Arrondissement Plateau-Mont-Royal--Ville de Montréal et El Haouat : Réclamation acceptée

Le trouble de l’adaptation avec symptômes anxio-dépressifs d'un préposé aux travaux et à la propreté a été reconnu à titre de lésion professionnelle de nature psychologique.

Selon le Tribunal, des faits graves, précis et concordants permettaient d'inférer que le travailleur avait été victime d'un exercice déraisonnable des droits de la direction par son nouveau contremaître, notamment la différence de traitement sur le plan disciplinaire entre le travailleur et ses collègues depuis l'entrée en fonction du nouveau contremaître, des consignes nébuleuses, des avis d'infraction reposant sur des faits dont le nouveau contremaître n'avait pas eu personnellement connaissance et des démarches ciblées de l'employeur pour sanctionner le travailleur.
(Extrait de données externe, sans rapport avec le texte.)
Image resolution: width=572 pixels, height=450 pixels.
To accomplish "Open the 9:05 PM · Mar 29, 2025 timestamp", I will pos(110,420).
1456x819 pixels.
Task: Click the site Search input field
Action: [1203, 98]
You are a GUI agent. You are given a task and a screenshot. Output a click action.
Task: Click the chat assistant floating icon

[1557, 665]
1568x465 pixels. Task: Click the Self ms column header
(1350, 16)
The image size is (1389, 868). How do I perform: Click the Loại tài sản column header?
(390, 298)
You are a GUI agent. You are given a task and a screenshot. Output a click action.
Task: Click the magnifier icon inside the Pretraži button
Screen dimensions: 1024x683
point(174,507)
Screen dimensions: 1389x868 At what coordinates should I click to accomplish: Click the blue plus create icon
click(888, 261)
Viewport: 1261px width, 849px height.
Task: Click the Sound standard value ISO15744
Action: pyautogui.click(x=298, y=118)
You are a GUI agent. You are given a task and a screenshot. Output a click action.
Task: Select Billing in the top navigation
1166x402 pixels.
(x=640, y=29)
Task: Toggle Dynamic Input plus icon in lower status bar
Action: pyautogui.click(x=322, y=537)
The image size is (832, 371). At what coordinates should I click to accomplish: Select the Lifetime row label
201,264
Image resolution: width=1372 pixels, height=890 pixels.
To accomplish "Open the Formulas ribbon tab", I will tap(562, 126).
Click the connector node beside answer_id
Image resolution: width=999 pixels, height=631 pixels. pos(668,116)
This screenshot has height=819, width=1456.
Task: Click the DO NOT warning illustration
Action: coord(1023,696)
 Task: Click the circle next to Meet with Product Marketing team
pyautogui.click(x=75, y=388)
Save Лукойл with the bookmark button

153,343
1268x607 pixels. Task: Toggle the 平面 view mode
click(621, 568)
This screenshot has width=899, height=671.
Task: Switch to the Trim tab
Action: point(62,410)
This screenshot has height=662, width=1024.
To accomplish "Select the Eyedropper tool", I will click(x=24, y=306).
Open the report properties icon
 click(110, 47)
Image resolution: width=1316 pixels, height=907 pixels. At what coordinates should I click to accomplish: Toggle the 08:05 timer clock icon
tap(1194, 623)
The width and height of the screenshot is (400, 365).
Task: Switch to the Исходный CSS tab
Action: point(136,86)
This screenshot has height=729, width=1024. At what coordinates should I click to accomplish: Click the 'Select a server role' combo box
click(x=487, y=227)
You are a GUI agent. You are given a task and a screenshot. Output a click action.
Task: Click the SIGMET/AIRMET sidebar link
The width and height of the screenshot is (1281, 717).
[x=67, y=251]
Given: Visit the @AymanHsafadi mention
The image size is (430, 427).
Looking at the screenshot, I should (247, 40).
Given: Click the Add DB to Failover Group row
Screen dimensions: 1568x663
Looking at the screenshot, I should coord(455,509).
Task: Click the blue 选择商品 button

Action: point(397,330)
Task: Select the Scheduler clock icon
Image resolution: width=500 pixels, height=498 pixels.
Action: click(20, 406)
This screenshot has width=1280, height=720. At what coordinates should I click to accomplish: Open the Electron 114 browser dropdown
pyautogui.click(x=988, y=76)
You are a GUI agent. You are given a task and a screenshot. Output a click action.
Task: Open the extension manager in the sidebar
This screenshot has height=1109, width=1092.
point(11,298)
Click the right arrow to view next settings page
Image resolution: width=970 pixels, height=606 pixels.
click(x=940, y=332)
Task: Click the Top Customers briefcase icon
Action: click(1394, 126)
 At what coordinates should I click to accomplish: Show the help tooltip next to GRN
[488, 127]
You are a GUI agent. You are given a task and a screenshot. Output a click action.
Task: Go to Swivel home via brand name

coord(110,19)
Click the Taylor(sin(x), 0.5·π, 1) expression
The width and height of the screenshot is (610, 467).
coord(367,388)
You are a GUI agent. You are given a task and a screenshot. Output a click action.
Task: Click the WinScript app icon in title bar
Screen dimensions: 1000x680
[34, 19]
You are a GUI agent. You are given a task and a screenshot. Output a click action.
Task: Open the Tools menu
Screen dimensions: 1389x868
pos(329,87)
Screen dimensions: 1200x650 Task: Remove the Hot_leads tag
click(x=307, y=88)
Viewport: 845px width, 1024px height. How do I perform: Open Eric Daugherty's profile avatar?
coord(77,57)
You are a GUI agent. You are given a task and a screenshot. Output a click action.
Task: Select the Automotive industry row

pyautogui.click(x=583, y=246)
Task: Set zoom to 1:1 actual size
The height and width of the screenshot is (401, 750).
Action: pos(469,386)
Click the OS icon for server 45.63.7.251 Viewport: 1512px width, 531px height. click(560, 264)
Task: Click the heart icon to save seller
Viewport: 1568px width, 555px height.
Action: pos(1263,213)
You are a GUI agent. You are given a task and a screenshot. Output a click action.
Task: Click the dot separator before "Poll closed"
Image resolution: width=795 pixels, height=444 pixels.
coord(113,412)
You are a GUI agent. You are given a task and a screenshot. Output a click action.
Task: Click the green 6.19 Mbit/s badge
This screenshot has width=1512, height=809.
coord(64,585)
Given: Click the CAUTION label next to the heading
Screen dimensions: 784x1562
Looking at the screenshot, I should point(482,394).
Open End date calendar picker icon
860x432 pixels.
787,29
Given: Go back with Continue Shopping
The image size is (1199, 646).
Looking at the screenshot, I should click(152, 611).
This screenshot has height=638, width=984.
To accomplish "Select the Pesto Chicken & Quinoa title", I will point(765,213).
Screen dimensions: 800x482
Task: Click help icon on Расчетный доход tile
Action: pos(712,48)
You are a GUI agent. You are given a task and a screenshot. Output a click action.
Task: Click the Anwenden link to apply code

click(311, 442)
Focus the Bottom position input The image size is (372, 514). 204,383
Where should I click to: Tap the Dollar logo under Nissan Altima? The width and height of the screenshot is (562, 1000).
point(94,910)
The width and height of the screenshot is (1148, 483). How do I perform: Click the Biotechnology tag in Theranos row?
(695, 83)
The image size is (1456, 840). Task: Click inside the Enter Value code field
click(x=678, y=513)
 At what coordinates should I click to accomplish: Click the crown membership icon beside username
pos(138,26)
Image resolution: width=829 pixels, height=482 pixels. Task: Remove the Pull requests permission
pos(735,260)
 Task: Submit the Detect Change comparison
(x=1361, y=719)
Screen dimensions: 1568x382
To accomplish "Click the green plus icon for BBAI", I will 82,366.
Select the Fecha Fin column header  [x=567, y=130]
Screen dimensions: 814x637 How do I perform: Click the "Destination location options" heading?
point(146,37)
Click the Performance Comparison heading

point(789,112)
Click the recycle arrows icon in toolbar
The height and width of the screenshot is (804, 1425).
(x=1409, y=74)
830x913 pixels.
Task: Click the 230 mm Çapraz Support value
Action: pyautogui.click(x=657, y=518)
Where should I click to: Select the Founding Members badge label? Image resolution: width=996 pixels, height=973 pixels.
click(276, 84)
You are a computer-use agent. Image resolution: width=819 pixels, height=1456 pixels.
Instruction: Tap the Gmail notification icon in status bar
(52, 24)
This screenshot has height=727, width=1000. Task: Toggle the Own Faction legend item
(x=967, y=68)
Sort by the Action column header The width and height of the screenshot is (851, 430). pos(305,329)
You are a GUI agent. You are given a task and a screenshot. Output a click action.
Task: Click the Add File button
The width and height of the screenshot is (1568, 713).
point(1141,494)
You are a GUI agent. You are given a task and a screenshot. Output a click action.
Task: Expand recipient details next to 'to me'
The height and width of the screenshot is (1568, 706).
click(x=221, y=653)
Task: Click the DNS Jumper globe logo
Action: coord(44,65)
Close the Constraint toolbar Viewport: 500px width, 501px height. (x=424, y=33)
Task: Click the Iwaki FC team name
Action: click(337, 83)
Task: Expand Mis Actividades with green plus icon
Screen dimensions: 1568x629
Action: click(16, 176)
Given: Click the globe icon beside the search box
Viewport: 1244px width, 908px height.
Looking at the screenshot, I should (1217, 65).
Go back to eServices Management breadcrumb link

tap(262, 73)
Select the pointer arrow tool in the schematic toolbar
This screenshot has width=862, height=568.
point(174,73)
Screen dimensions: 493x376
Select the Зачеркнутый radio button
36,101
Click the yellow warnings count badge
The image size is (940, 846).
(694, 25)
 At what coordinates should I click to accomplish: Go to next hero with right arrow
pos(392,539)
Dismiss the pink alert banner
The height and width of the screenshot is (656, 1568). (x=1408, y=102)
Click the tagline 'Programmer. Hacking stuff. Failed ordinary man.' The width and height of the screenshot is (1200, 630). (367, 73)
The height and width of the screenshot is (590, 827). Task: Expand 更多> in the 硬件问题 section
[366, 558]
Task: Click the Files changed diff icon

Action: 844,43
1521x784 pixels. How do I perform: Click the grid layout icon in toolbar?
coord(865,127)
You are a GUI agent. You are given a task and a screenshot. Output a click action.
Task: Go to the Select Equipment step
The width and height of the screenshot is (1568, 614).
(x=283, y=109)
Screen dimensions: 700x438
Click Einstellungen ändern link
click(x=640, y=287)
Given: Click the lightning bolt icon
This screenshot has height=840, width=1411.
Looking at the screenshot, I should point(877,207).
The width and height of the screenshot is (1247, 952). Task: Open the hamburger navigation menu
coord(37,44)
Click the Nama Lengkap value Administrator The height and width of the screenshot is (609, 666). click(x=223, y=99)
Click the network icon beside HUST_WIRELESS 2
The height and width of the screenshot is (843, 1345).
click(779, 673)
Un tel contexte dépasse le conflit de personnalités.

Michaud et Centre de services scolaire des Monts-et-Marées: Réclamation refusée

Le trouble de l’adaptation d'une enseignante dans un centre d’éducation des adultes, qui avait appris qu'elle faisait l'objet d’une enquête en raison d’une plainte pour harcèlement psychologique, n'a pas été reconnu à titre de lésion professionnelle de nature psychologique.

Selon le Tribunal, le caractère traumatisant des faits allégués, qui sont notamment en lien avec l'attitude d'une collègue, du directeur et de l'employeur, a uniquement découlé de la perception de la travailleuse.

En effet, l’employeur a exercé convenablement son droit de direction dans les circonstances et compte tenu du comportement de la travailleuse. Il a procédé à l’enquête qui s’imposait et a imposé des mesures en conséquence du résultat en retirant son poste à la travailleuse, mais en lui offrant de travailler à titre de remplaçante dans d’autres écoles.

En outre, aucun élément de preuve n'a démontré que l'employeur avait agi de mauvaise foi ni de façon abusive, déraisonnable ou discriminatoire dans l’exercice de son droit de direction.

Conclusion

Par conséquent, il faut généralement exclure du champ d’une lésion professionnelle de nature psychologique les problèmes normaux de relations du travail, tels que les conflits interpersonnels ou administratifs, même s’ils peuvent influencer négativement l’état de santé d’un travailleur.

Il demeure toutefois que le nombre de lésions psychologiques ne fait qu'augmenter avec les années et que cela coûte cher, autant aux travailleurs qu'aux employeurs. La prise en charge des risques psychosociaux dans le milieu de travail par l'employeur est donc importante. À cet égard, la CNESST propose diverses ressources spécialisées en santé psychologique.